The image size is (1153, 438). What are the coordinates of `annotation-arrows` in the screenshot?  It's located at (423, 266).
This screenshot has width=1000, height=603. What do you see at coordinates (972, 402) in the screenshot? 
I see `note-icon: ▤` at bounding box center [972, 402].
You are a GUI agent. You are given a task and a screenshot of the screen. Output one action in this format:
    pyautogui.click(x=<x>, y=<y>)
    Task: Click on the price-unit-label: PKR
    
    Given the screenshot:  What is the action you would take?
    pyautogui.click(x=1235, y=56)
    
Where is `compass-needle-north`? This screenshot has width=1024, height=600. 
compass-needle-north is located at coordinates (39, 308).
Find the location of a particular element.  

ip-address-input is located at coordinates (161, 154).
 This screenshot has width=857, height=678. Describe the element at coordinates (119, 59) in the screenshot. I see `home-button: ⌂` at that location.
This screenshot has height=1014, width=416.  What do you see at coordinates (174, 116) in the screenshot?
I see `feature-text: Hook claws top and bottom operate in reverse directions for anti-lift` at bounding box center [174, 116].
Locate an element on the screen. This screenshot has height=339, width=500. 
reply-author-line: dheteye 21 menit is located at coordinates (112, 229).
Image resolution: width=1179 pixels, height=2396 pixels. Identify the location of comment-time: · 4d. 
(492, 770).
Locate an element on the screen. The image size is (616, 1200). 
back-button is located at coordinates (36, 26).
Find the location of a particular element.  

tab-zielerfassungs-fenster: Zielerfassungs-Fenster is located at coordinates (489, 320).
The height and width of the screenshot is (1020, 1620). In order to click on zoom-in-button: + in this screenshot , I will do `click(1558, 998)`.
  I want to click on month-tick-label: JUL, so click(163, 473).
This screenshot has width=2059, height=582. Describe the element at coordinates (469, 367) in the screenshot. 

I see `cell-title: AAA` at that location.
◇ ◇ ◇ ◇
## [YOUR INSTRUCTIONS]
Turn the records from the line containing "This screenshot has width=1000, height=603." down to the line containing "center [972, 402]." into a two-column CSV with the headers request and response. Make one row per record, and put each field in quotes with its line breaks changed to spaces.

## [ANSWER AREA]
request,response
"This screenshot has width=1000, height=603. What do you see at coordinates (972, 402) in the screenshot?","I see `note-icon: ▤` at bounding box center [972, 402]."